Il n’est pas douteux qu’en nous intéressant à des institutions – d’autres M.A.S. par exemple que celles étudiées ici, présentent certainement des profils différents – pour lesquelles un mode de mentalisation de type utopique, contenu sur une aire intermédiaire permettant la gestion des paradoxes fondamentaux pointés ici, et ayant abouti à un dégagement et un traitement du traumatisme, nous serions à même de reproblématiser notre objet de recherche dans cette autre direction... qui s’avère inéluctablement complémentaire à celle empruntée ici, pour accéder à une véritable intelligibilité de la dynamique de notre processus, à travers les diverses voies qu’il serait susceptible dès lors d’emprunter.

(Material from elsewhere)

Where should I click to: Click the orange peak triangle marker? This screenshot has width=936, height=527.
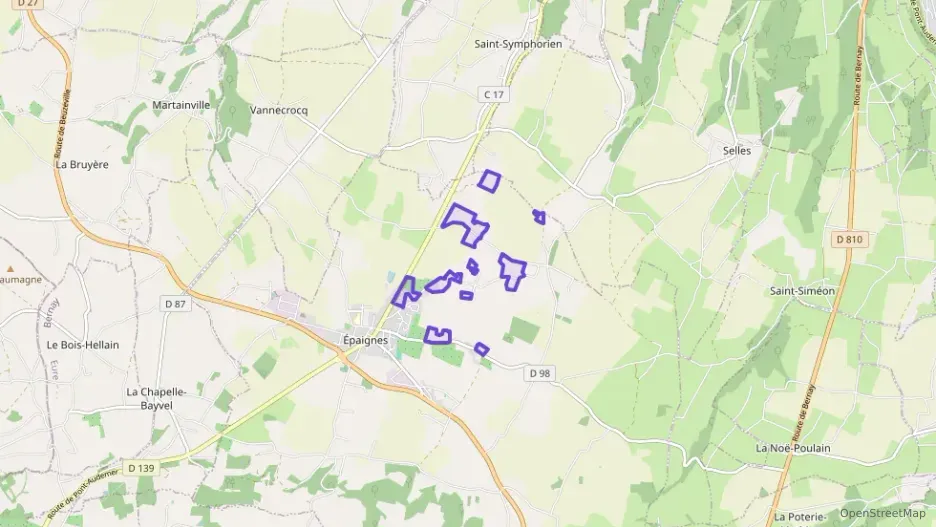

Ce travail, que nous avons voulu véritablement transdisciplinaire, tentant de faire se rencontrer deux champs de réflexion, avec leurs propres méthodes et outils d’analyse, nous a permis de montrer combien l’architecture – loin de n’être que matière morte – se pose comme point de nouage et de figuration d’importantes problématiques relevant de réalités psychiques hétérogènes, qui ne peuvent finalement être prises isolément du lieu de leur ancrage, au risque de laisser dans l’ombre une grande part des processus à l’oeuvre dans l’intersubjectivité.

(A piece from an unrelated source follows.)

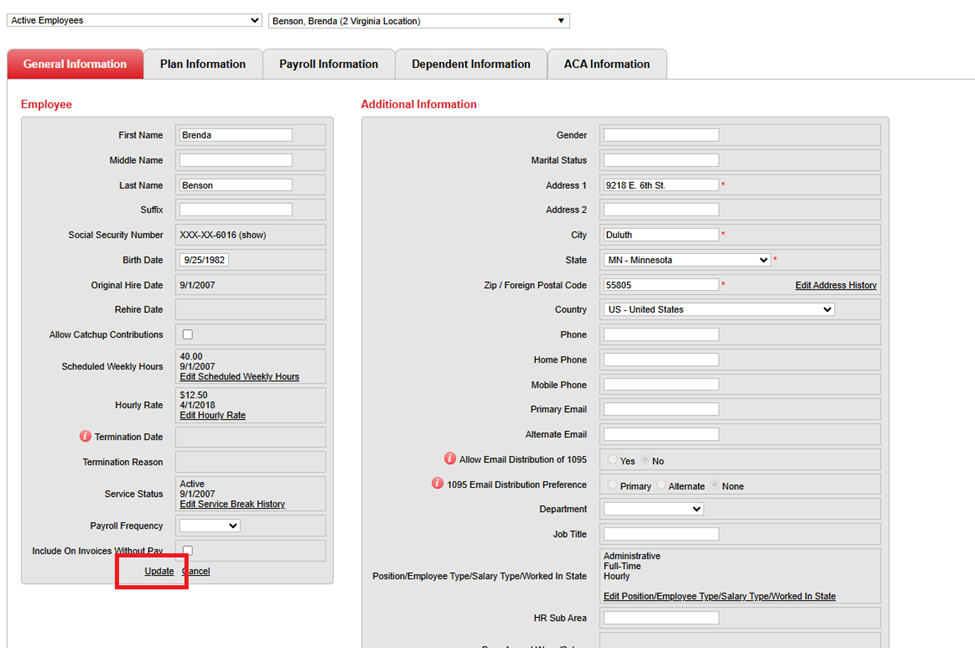Open the Payroll Frequency dropdown
Viewport: 975px width, 648px height.
click(x=210, y=526)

Si des axes féconds de travail ont légitimement dû être abandonnés en chemin, pour préserver une certaine unité à notre parcours de recherche, c’est aussi pour laisser à certaines questions le temps d’une élaboration plus fine qui pourra s’inscrire dans le cadre de développements futurs...

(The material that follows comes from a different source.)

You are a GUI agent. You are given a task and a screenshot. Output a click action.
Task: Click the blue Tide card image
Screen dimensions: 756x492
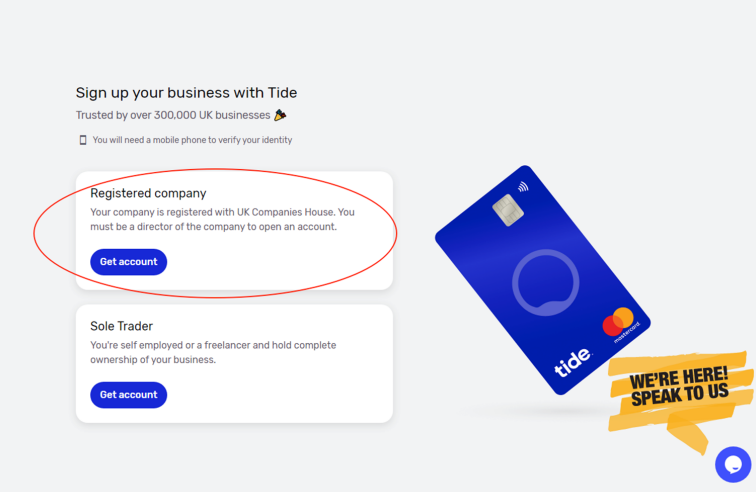(x=543, y=280)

Le lecteur s’en rend compte, multiples sont ici les ouvertures qu’autorise cette recherche, et que favorise immanquablement son caractère transdisciplinaire. Aussi, il nous semble nécessaire de redire que le premier et le plus essentiel des résultats de ce travail nous semble d’avoir été un lieu à partir duquel plus de questions peuvent être formulées que de réponses définitivement apportées.

Cependant, il est une butée que cette recherche nous a permis de rencontrer, qui contribue à n’en faire qu’un premier parcours nécessitant d’autres avancées, de nouveaux développements sur la base des questionnements qu’elle génère. Cette butée est certainement celle avec laquelle tout sujet à affaire dans sa vie psychique : celle de la réalité extérieure dans ce qu’elle impose de plus matériel comme substance et limite. Que nous ayons pu repérer ici les signes dans cette réalité – d’une altérité apparemment la plus radicale qui soit par rapport à la réalité psychique –, d’une mise à l’écart de contenus inconscients, de leur transmission et de leur retour, cela est établi. Par contre, il reste à interroger – non plus du côté des professionnels, dans l’actuel, mais du côté des fondateurs, dans l’originaire de l’institution – le processus selon lequel l’appareil psychique, confronté face au handicap profond à une menace d’effondrement souvent massive, opère de manière élective ce retour vers l’environnement non-humain de ce que génère de violent la rencontre avec l’inhumain.

L’extrait de la pièce de Eric Westphal sur lequel s’ouvrait notre thèse ne saurait mieux rendre compte de la souffrance de ceux qui se trouvent confrontés à un tel traumatisme... souffrance à laquelle on se doit d’être attentif, et nous espérons, par le biais de cette recherche, avoir contribué à y mettre une part de sens dans le lieu où elle se manifeste, pour permettre qu’un dégagement puisse advenir, et que les nuages qui assombrissent actuellement les terres utopiennes de l’accueil des personnes handicapées dans les M.A.S. laissent un jour place au temps, paradisiaque, nous autoriserons-nous à ajouter en cette fin de parcours, que les fondateurs ont tellement souhaité pour elles.

Notes
106.

Pour les architectes, les opérations de réhabilitation sur l’existant, et d’autant plus que le patrimoine concerné se fait le support de représentations négatives – dans le champ socioculturel mais aussi individuel – sollicitent toujours un travail psychique d’investissement, au-delà des indices objectifs que l’on trouve, suturant le plus souvent toute capacité de faire oeuvre de création. C’est donc véritablement, pour le concepteur, une aire potentielle concernant l’objet, pour son appropriation et son traitement, qui doit être déployée entre sa réalité externe et son investissement interne.